- Genre: Culture
- Developed by: BBC
- Written by: Jeremy Paxman
- Directed by: John Hay
- Presented by: Jeremy Paxman
- Composers: Chris Nicolaides John Chilton Peter Linlor
- Country of origin: United Kingdom
- Original language: English
- No. of series: 1
- No. of episodes: 4

Production
- Executive producer: Basil Comely
- Producer: John Hay
- Production location: United Kingdom
- Cinematography: Mike Garner
- Running time: 60 minutes
- Production company: BBC Television

Original release
- Network: BBC One BBC HD
- Release: 15 February – 8 March 2009

= The Victorians =

Television series

The Victorians is a 2009 British documentary series which focuses on Victorian art and culture.
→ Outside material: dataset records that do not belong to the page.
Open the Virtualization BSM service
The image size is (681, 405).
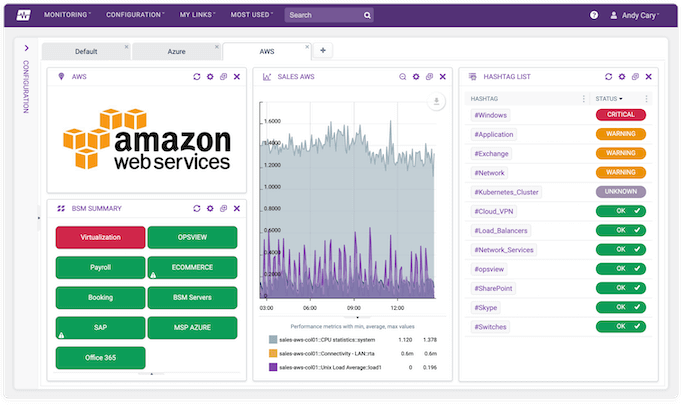coord(100,238)
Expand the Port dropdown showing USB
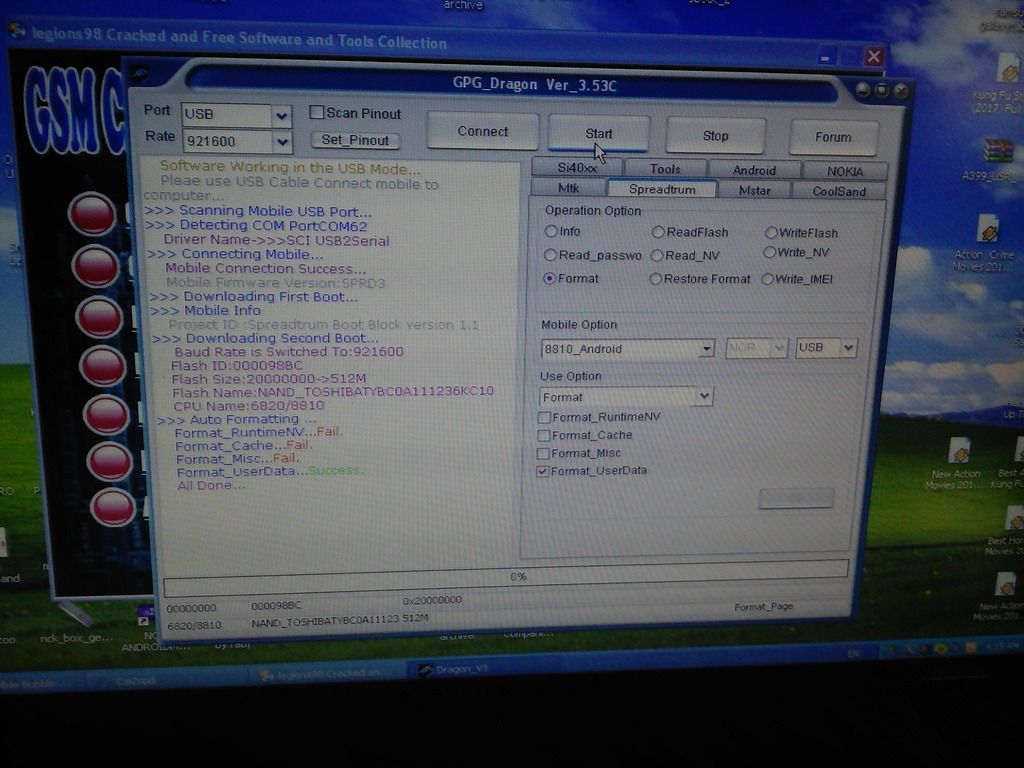The image size is (1024, 768). [x=282, y=115]
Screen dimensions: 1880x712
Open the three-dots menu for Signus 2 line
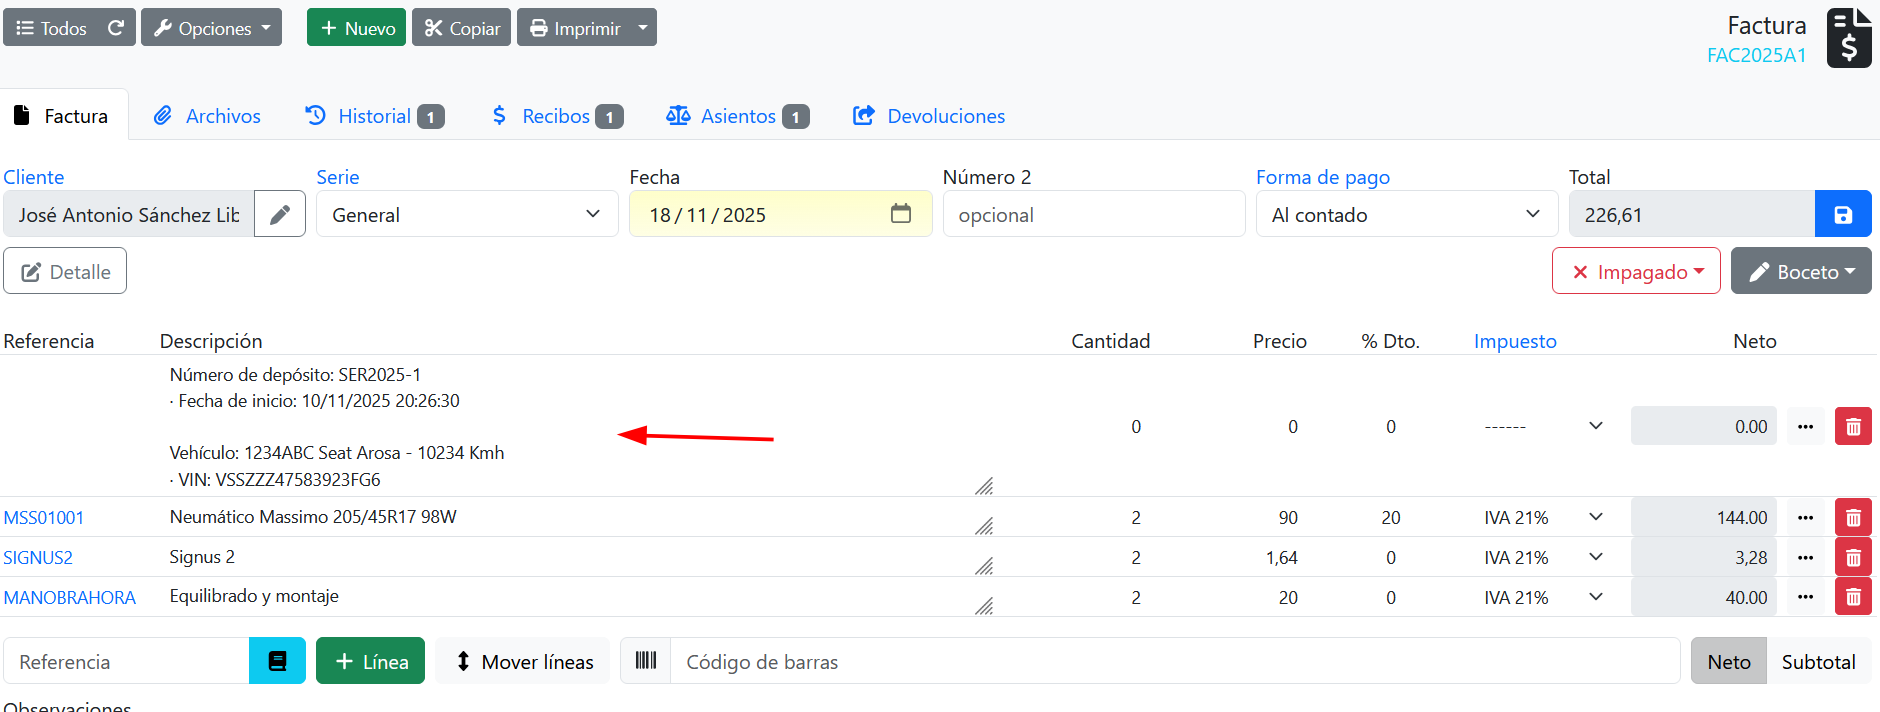1805,558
The four-part series is written and presented by Jeremy Paxman and debuted on BBC One at 9:00pm on Sunday 15 February 2009.

==Episodes==

| Number | Title | Original airdate | Details |
|---|---|---|---|
| 1 | Painting the Town | 15 February 2009 | Jeremy Paxman investigates the most dramatic development of the Victorian age: cities |
| 2 | Home Sweet Home | 22 February 2009 | An exploration of the Victorian home |
| 3 | Having It All | 1 March 2009 | How railways, factories, and military might made Britain the richest country in the world. |
| 4 | Dreams and Nightmares | 8 March 2009 | How artists led a revolt against Victorian values of morality. |

==Media==
A book written by Paxman was published to accompany the series titled The Victorians: Britain Through the Paintings of the Age. In his introduction, Paxman acknowledged that the Irish writer Neil Hegarty had played a significant role in editing the book and bringing it to completion. Paxman was praised by academics and figures in the publishing industry for acknowledging Hegarty's substantial contribution. In the book, Paxman wrote that all television is a collaborative exercise, "so it is rather silly for this book - which accompanies a television series - to appear with only one name on the cover."

A region 2 DVD two disc set The Victorians was released 15 June 2009.